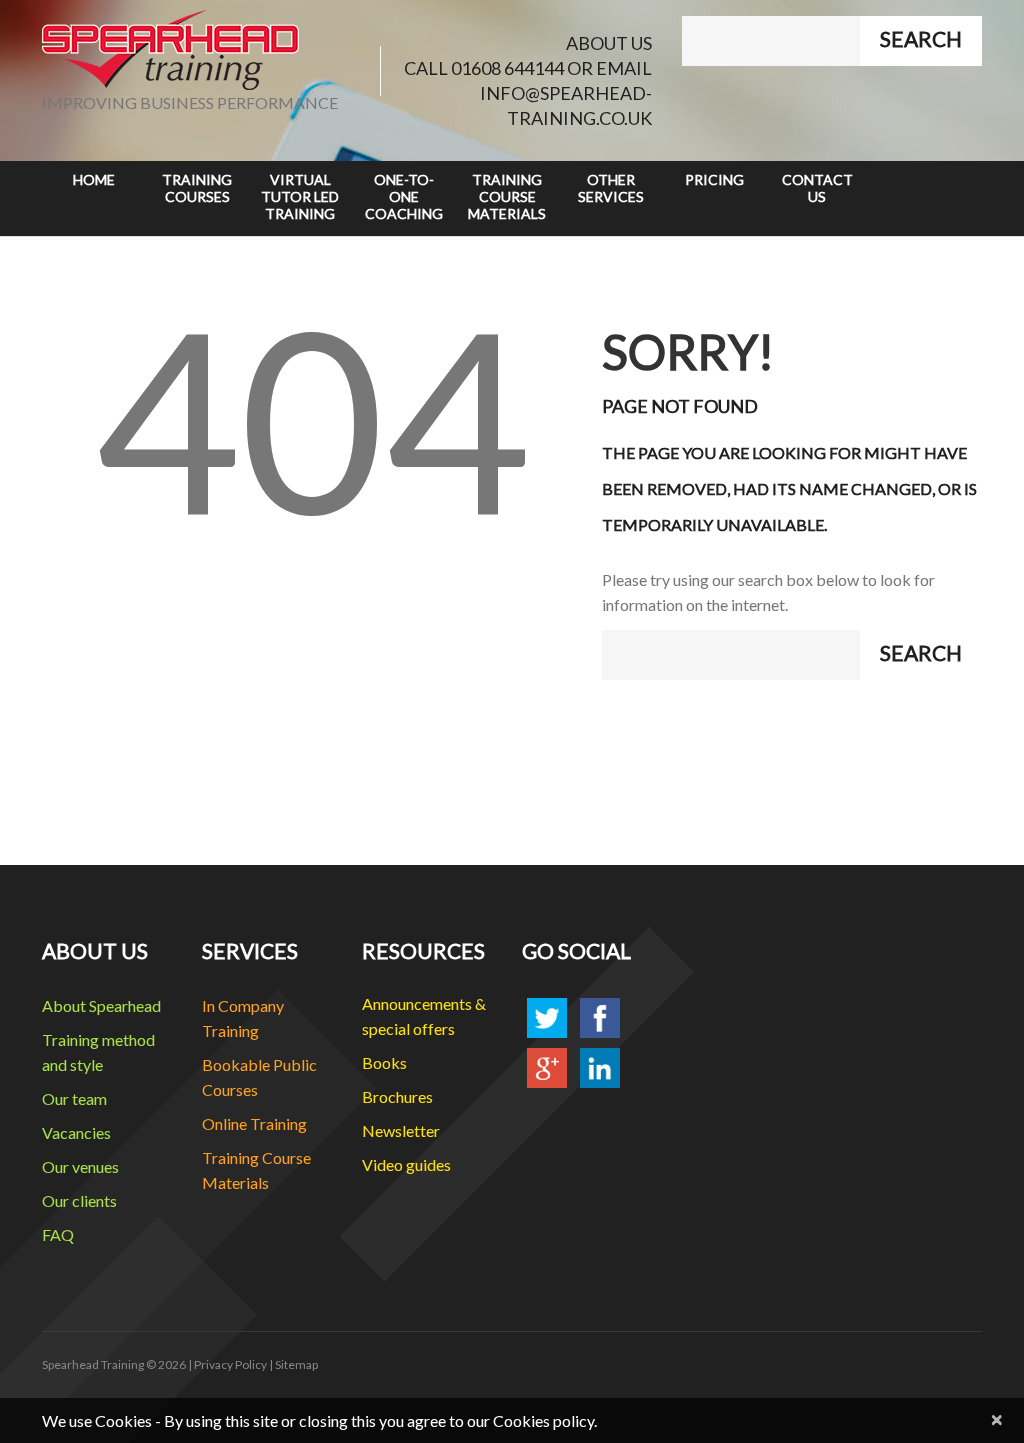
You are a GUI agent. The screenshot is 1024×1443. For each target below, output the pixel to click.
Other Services (611, 188)
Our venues (80, 1166)
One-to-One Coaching (404, 196)
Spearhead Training (93, 1364)
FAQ (58, 1234)
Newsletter (401, 1130)
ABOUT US (609, 43)
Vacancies (76, 1132)
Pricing (714, 179)
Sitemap (296, 1364)
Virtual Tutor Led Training (300, 196)
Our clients (79, 1200)
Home (94, 179)
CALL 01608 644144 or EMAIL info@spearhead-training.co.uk (528, 93)
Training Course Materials (507, 196)
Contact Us (817, 188)
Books (384, 1062)
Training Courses (197, 188)
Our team (74, 1098)
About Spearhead (101, 1005)
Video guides (406, 1164)
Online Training (254, 1123)
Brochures (397, 1096)
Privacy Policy (230, 1364)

★ ★ ★ ★ ★ ★ ★

Set the records down again exactly as given, and leave the pictures out.

You are a GUI agent. The screenshot is 1024×1443. For each target below, output the pixel to click.
Other Services (611, 188)
Our venues (80, 1166)
One-to-One Coaching (404, 196)
Spearhead Training (93, 1364)
FAQ (58, 1234)
Newsletter (401, 1130)
ABOUT US (609, 43)
Vacancies (76, 1132)
Pricing (714, 179)
Sitemap (296, 1364)
Virtual Tutor Led Training (300, 196)
Our clients (79, 1200)
Home (94, 179)
CALL 01608 644144 or EMAIL info@spearhead-training.co.uk (528, 93)
Training Course Materials (507, 196)
Contact Us (817, 188)
Books (384, 1062)
Training Courses (197, 188)
Our team (74, 1098)
About Spearhead (101, 1005)
Video guides (406, 1164)
Online Training (254, 1123)
Brochures (397, 1096)
Privacy Policy (230, 1364)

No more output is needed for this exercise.